Aim of the task
Only the lines below from the one containing "The width and height of the screenshot is (481, 249)." to the one containing "Select the icon next to 无风扇/被动散热设计" should be repeated, both included and unchanged.
Exercise input: Begin
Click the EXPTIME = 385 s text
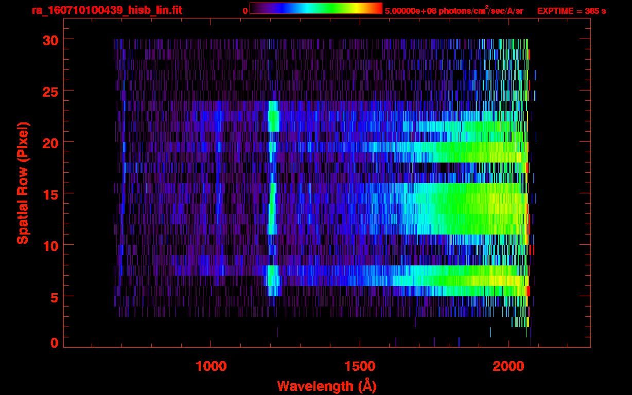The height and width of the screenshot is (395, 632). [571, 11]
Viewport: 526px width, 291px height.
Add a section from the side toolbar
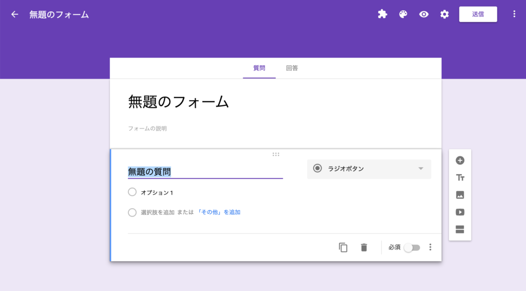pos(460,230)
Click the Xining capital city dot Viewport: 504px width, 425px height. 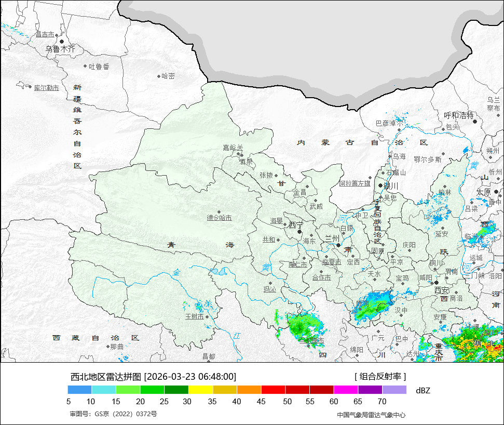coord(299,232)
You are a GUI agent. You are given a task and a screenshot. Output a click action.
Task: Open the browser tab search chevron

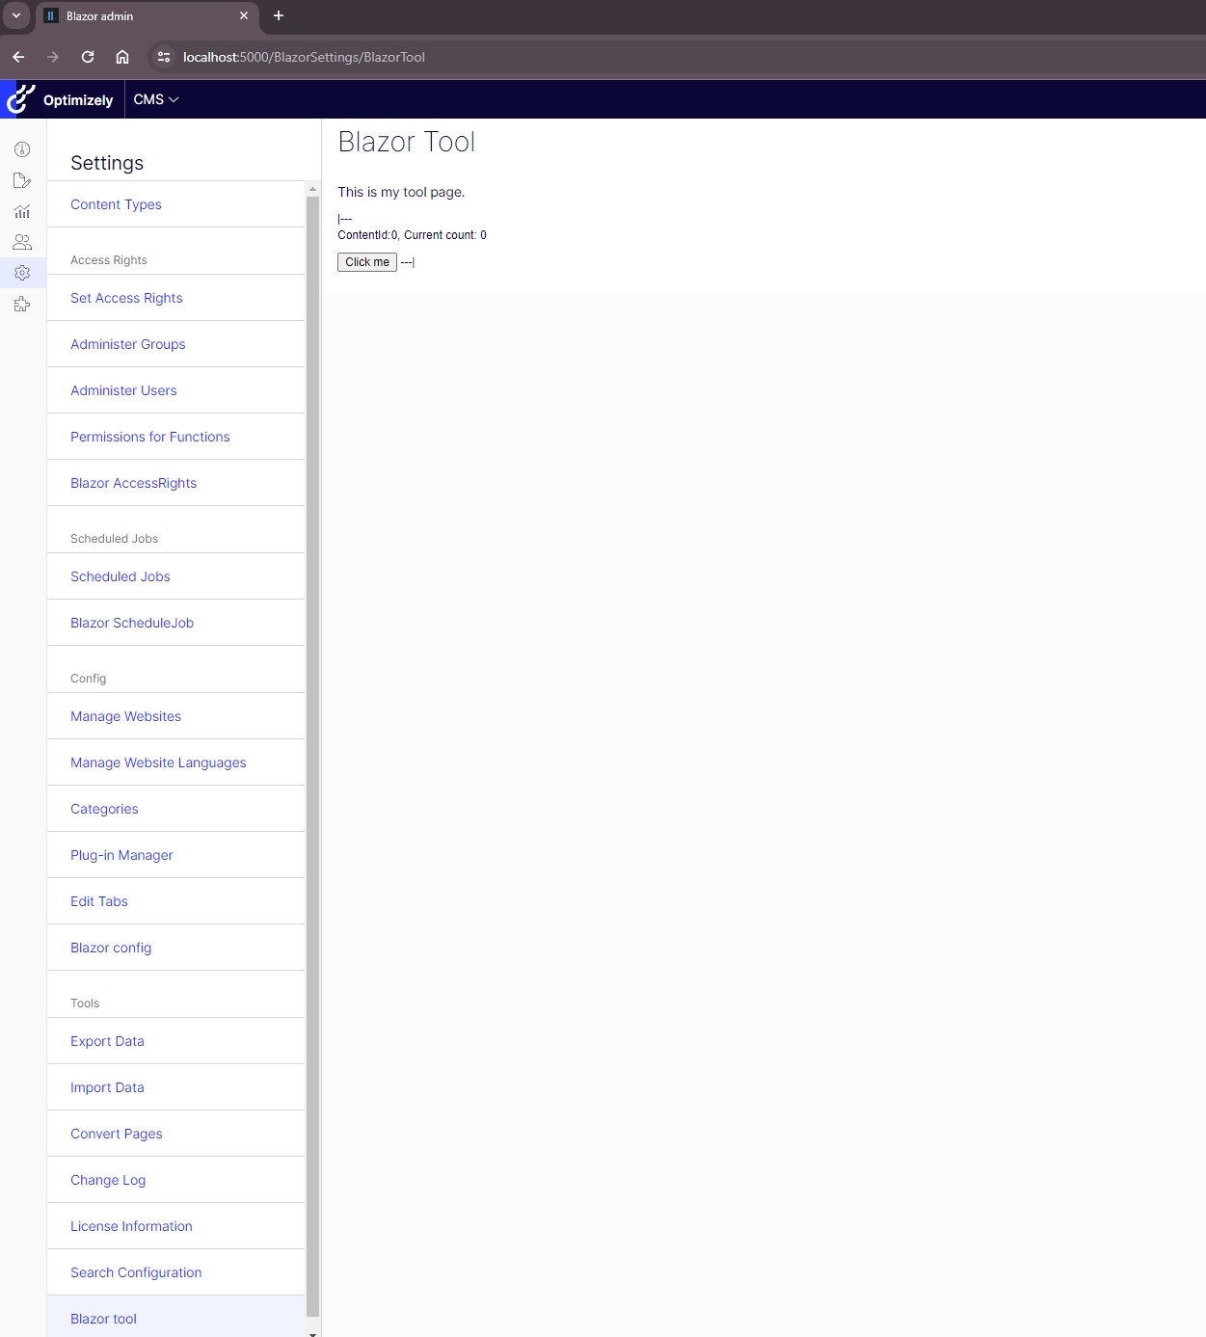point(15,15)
Exercise input: End
Exercise input: Begin
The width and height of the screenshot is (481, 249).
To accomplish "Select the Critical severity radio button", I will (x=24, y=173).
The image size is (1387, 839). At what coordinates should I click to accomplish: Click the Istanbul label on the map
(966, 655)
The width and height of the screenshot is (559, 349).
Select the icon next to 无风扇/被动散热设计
Exercise input: End
Exercise input: Begin
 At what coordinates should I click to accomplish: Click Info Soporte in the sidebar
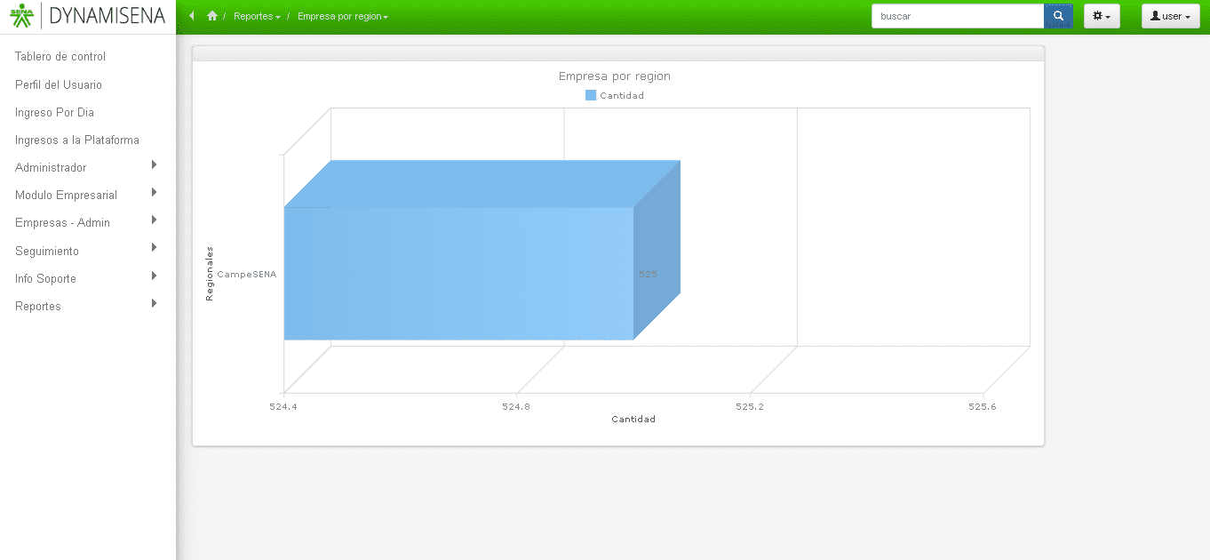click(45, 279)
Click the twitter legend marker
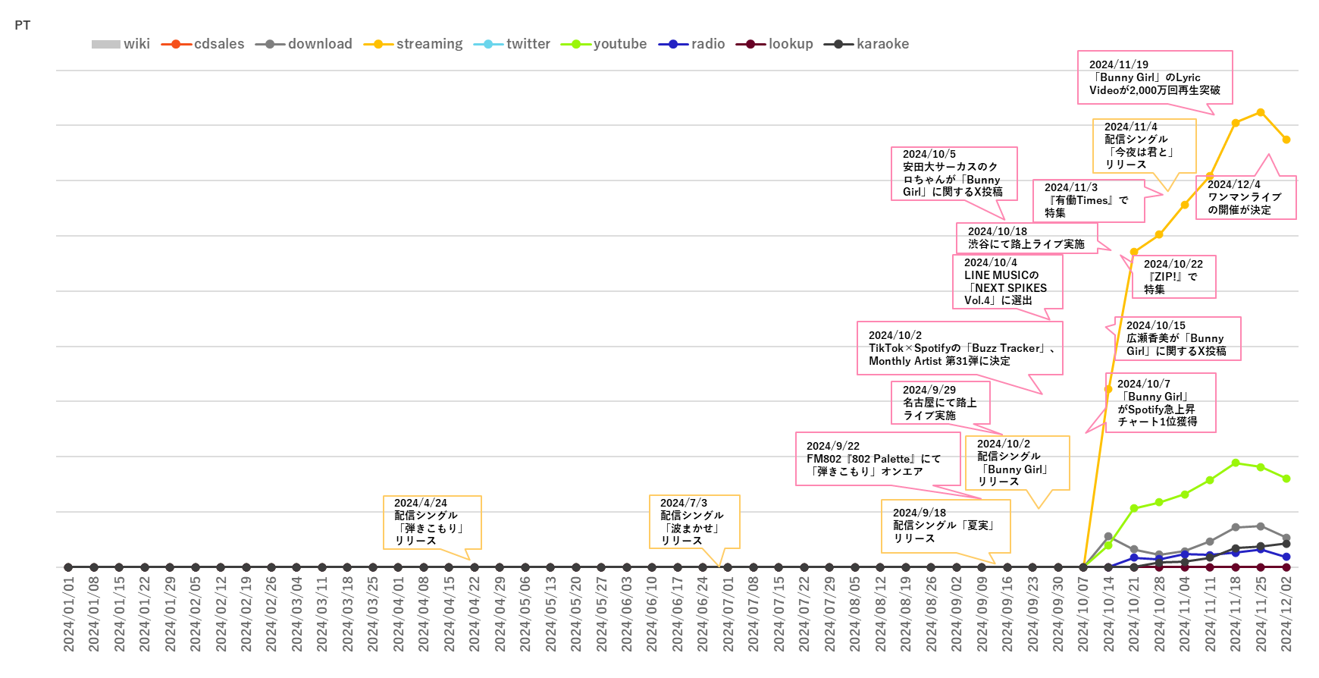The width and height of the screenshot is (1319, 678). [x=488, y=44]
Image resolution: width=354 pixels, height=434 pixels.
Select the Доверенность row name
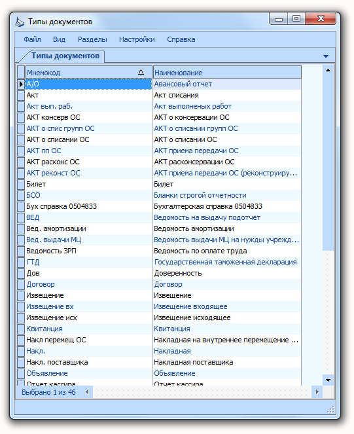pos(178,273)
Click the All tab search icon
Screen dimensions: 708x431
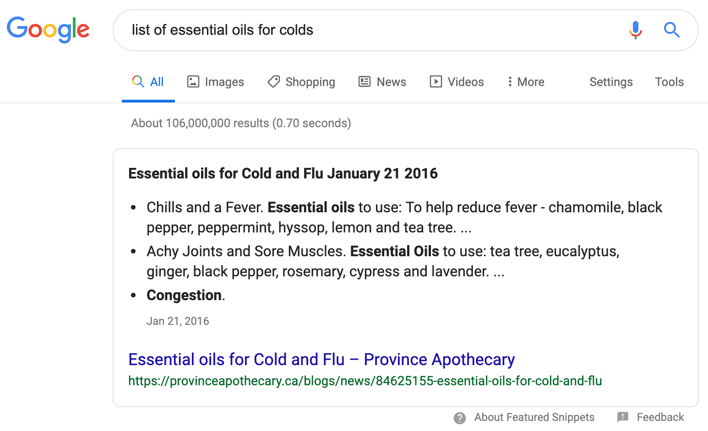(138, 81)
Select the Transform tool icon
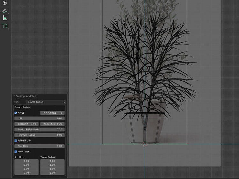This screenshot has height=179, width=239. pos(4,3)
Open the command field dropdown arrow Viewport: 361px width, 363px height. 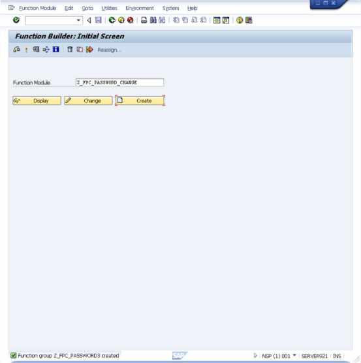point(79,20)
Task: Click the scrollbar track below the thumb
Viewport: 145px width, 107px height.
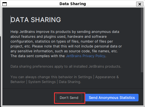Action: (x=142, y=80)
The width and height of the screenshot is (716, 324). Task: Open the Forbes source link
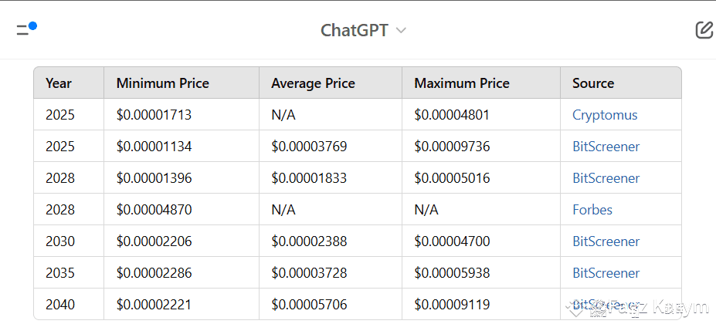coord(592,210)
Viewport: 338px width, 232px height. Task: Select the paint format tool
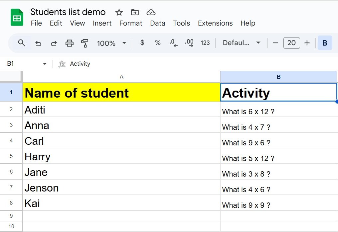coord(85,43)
Exercise input: End
Exercise response
The width and height of the screenshot is (481, 249).
To accomplish "Select the Critical severity radio button", I will (x=24, y=173).
The image size is (1387, 839). At what coordinates should I click to accomplish: Click the Istanbul label on the map
(966, 655)
The width and height of the screenshot is (559, 349).
Select the icon next to 无风扇/被动散热设计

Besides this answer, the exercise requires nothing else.